Uno, dos, tres… cincuenta. ¡Voy!
Era una noche clara de verano en la que los termómetros
marcaban dieciocho grados; en definitiva, una noche cálida para el clima gélido propio
de esa región. Una luna llena iluminaba el cielo repleto de estrellas mientras María y
Patro se encontraban sentadas en el banco de madera con sus hombros cubiertos por sus chaquetas de punto, azul marino y negra respectivamente, que me
atrevería a aventurar que ellas mismas habían tejido. Ambas charlaban
pausadamente sobre el devenir de la vida con esa sabiduría que sólo las
experiencias de la vida otorgan.
Tan sólo a diez metros de ellas, el silencio de la noche era
roto por el contar de los números de aquel pequeño de ocho años mientras sus
amigos corrían presurosos y con el mayor sigilo del que eran capaces en busca
del mejor escondite. Aquél que al final de esa ronda les permitiera cantar,
¡por mí y por todos mis compañeros!, para no tenerla que posar a la siguiente.

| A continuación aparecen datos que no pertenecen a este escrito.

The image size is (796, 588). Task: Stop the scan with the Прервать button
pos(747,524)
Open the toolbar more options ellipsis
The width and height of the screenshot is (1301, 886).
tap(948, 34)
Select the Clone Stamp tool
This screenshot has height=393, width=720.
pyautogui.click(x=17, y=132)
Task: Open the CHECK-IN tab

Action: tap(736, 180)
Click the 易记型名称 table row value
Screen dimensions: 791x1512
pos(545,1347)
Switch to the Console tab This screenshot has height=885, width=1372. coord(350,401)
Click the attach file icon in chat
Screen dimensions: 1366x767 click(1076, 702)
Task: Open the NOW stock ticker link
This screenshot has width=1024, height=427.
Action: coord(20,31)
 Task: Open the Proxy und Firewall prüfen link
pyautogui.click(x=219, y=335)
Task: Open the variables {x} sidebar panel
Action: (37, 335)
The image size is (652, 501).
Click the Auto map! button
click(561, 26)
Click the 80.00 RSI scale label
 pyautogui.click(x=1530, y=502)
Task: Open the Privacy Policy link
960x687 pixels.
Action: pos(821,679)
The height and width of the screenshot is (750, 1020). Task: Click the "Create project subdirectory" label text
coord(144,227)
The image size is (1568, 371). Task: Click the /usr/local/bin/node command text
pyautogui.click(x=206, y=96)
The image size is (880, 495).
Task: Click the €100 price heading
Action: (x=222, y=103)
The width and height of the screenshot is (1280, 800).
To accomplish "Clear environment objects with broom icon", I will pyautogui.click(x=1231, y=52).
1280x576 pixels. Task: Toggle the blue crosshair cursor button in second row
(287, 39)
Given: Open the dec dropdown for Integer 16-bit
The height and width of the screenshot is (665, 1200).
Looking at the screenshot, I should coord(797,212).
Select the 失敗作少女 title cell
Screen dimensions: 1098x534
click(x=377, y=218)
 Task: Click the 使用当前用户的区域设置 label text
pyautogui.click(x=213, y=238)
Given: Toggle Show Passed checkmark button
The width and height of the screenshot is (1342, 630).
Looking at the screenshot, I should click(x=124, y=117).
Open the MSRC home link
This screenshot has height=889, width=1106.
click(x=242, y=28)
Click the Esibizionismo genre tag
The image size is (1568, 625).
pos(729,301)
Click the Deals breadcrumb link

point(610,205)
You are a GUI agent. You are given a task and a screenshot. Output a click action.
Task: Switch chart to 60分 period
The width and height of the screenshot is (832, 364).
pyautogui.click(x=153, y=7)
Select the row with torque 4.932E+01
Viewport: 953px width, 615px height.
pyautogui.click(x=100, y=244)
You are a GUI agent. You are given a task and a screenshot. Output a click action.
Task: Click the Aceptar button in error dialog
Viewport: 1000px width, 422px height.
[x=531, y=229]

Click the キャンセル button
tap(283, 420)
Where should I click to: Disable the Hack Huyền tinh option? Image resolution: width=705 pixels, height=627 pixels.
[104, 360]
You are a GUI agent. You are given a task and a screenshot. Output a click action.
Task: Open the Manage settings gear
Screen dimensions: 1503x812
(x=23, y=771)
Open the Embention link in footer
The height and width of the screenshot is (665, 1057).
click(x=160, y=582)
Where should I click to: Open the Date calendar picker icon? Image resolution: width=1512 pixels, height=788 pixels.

O en el peor de los casos, para no ser el primero en ser descubierto y posarla
a la próxima ronda.
La extensión del terreno de juego se extendía a lo largo y
ancho de aquél pequeño pueblo de sierra de seiscientos habitantes. Cualquiera de sus estrechas callejuelas empedradas ofrecía cientos de alternativas para
utilizarse a modo de guarida. Las rejas de forja de las ventanas solariegas,
una puerta entreabierta, las cortinas de plástico verde de la vecina o los
restos de las paredes de piedra de aquella paridera medio derrumbada eran sólo
algunos de los escondites que buscaban estos pequeños.
Mientras, ambas mujeres observaban a aquella veintena de
niños con temor de que se hiciesen daño. Temerosas de verlos tropezar cada vez
que corrían en busca de ese escondite codiciado. Temerosas de que alguno de
ellos cayese por el muro de siete metros de altura que se encontraba a tan sólo
dos metros a su izquierda. Porque cada vez que uno de ellos era descubierto en
su escondite se abalanzaban ambos (descubridor y descubierto) sobre él a la
mayor velocidad que eran capaces de alcanzar. A cada una de estas carreras
sobre el muro ambas mujeres replicaban al unísono:
- ¡Os vais a matar! ¿Por qué no jugáis al otro
lado de la calle? En la pared…
Hasta que tocaron las campanas de la iglesia. Toque de
queda, las doce de la noche. Cada niño se desvaneció corriendo en una dirección.
*****
Estas imágenes se presentan en mi mente de forma tan nítida
mientras paseo por las callejuelas empedradas como si las estuviese
visualizando en este mismo momento. Si bien, sólo son recuerdos tan distantes
de la realidad que se presenta ahora
ante mis ojos. En este preciso instante el silencio de la noche solamente es
roto por el sonido de mis pasos al caminar. Ya no corren los niños por tus
calles, ni las señoras conversan animadamente al anochecer en cada rincón. Ni
siquiera las puertas tienen sus resquicios abiertos invitando a entrar.